A Ouro Verde, empresa de Curitiba especializada em locação e gestão de frotas, é um dos clientes pioneiros e o maior case de implantação no Brasil do Annata, sistema de gestão especializado criado por uma companhia da Islândia.

É isso mesmo: o ERP, uma adaptação especializada do Dynamics AX do Microsoft vem da Islândia, a pequena ilha com uma população de 300 mil habitantes nas proximidades do polo Norte.

As origens do software merecem um pouco mais de explicação. O AX é oriundo da Navision e Damgaard, duas aquisições feitas pela Microsoft na Dinamarca em 2002. 

Na época, as empresas tinham uma rede de parceiros e desenvolvedores espalhados pela região nórdica, da qual um dos mais destacados era a Annata.

“Deu trabalho para implementar o software, mas foi a melhor opção disponível para a empresa”, resume Gustavo Henrique Busnardo, gerente de TI da Ouro Verde, uma companhia com faturamento de R$ 1 bilhão no ano passado.

Dois fatores pesaram na decisão pelo Annata. O primeiro foi o fato da Ouro Verde já ter implementado, em 2013, o AX para as áreas de backoffice e compras.

Assim, o Annata foi implantado substituindo quatro sistemas legados usados para funções como gestão de manutenção e de frotas, com a complicação adicional de que a Ouro Verde é um dos poucos players que atua com veículos leves e pesados, ramos com regras de negócios bem diferentes.

Como o Annata é baseado no AX, integração entre as áreas de backoffice e negócios funciona de maneira nativa, o que tem gerado ganhos estratégicos para a Ouro Verde.

“Temos agora um processo de billing muito mais sofisticado, com um fluxo integrado começando na proposta, passando pela ordem de compra e os contratos”, explica Busnardo.

Chegar lá não foi simples. A pesquisa sobre opções no mercado de ERP para as áreas core da Ouro Verde começou em 2013. Ligando para colegas CIOs ao redor do mundo, Busnardo soube do Annata, chegando a visitar a sede da empresa em Reykjavík.

Em busca de cases de sucesso latino americanos, Busnardo encontrou o Grupo Minvest, o maior distribuidor da Hyundai no Chile, com faturamento na faixa dos US$ 1,5 bilhão.

“O case deles mostrou que a vantagem não estava só na integração Annata e AX. O Annata foi melhor nas provas de conceito que soluções equivalentes da SAP e Oracle”, revela Busnardo.

O projeto, com consultoria da brasileira Inove, especialista em projetos AX, e da chilena Congroup (que já havia feito a implantação na Minvest), além dos 50 colaboradores da TI da Ouro Verde, começou para valer no final de 2014. 

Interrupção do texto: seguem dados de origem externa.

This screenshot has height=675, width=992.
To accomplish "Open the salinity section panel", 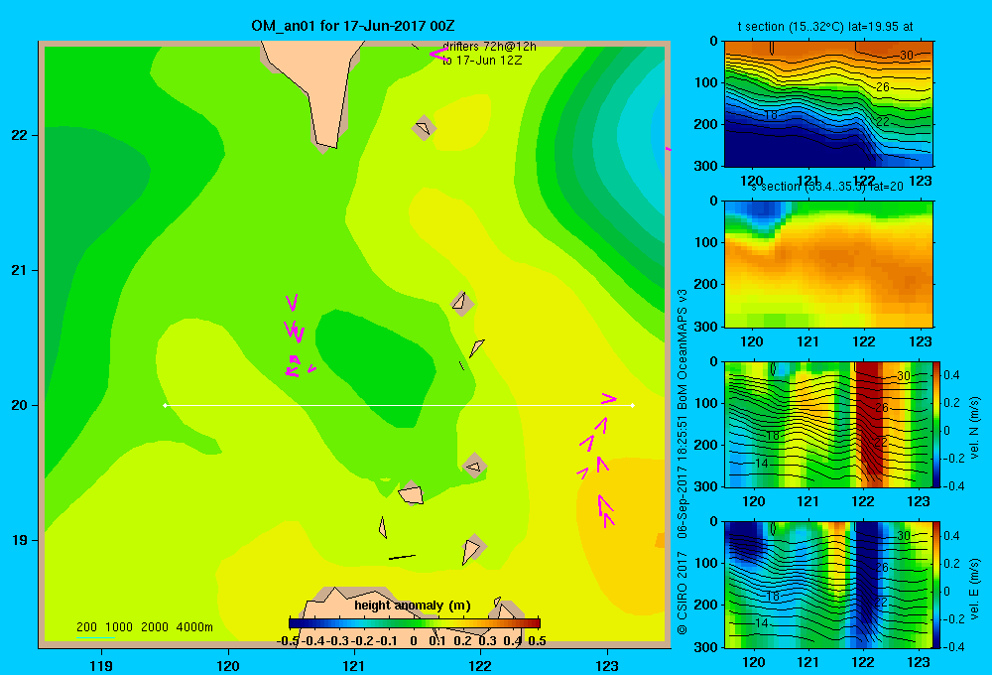I will pos(828,264).
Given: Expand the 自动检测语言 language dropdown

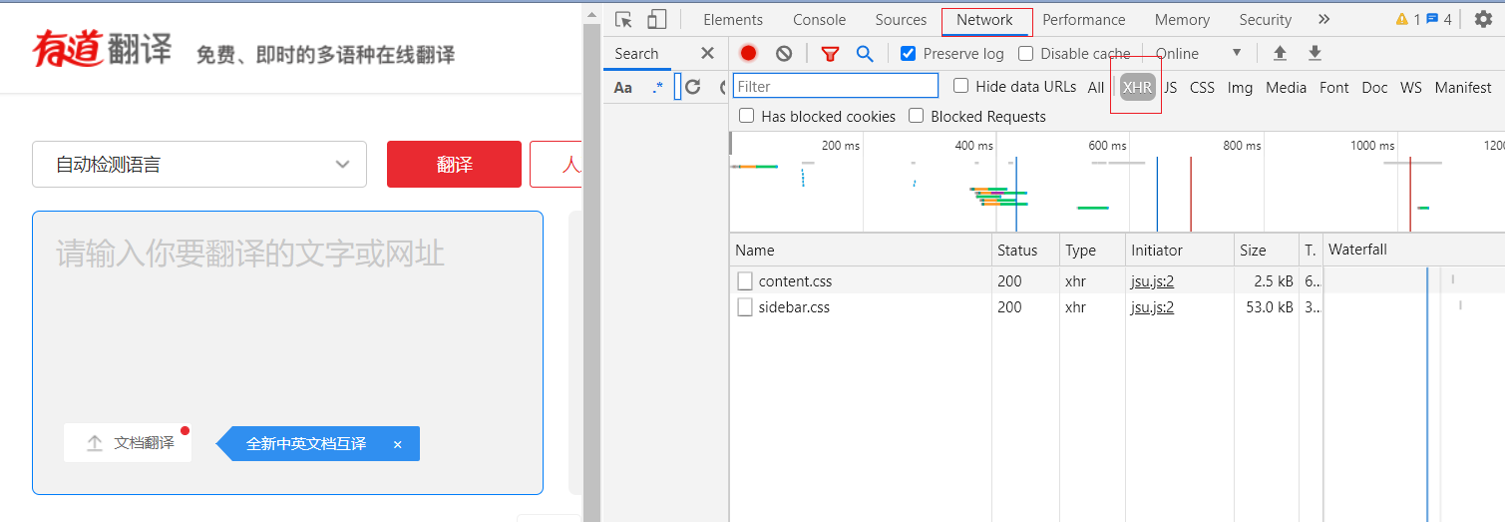Looking at the screenshot, I should point(199,165).
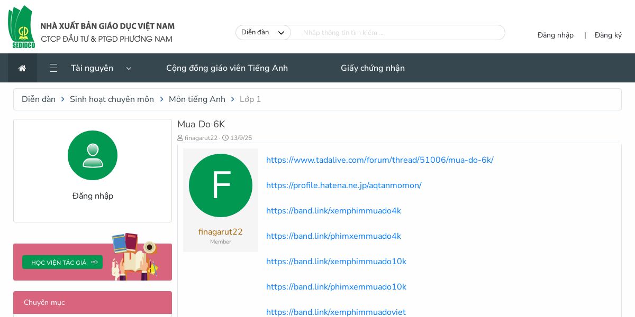Click the arrow icon on Học viện tác giả button
Viewport: 635px width, 317px height.
(x=95, y=262)
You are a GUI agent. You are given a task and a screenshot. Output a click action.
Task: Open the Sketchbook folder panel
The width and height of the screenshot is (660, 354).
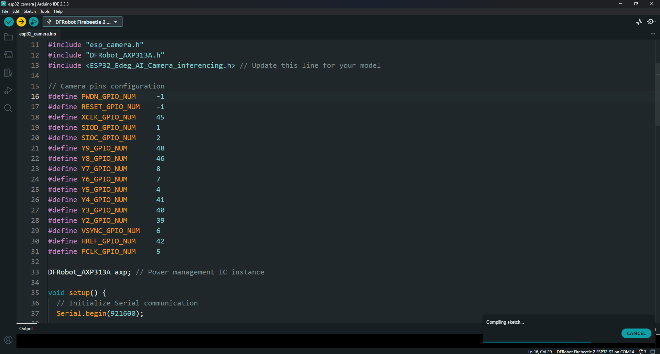(x=8, y=37)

Além da implementação do Annata, a Ouro Verde também fez uma atualização para a última versão do AX, chegando a ter as versões 2009 e 2012 rodando em paralelo, o que foi um desafio técnico.  O investimento totalizou R$ 15 milhões.

“O nosso objetivo foi fazer uma entrega de funcionalidades modular, com ciclos curtos e interação com os clientes. Quis evitar um grande turn key que pudesse prejudicar a operação”, Busnardo.

O executivo está na Ouro Verde desde 2011, vindo de uma carreira longa na GVT, onde entrou em 2000, passando por diversas posições até ser gerente de sistemas.

A contratação fez parte de uma modificação ampla da companhia, que começou como transportadora em 1973. Em 2008 começou um processo de profissionalização e governança corporativa, dentro do qual o faturamento aumentou 10 vezes.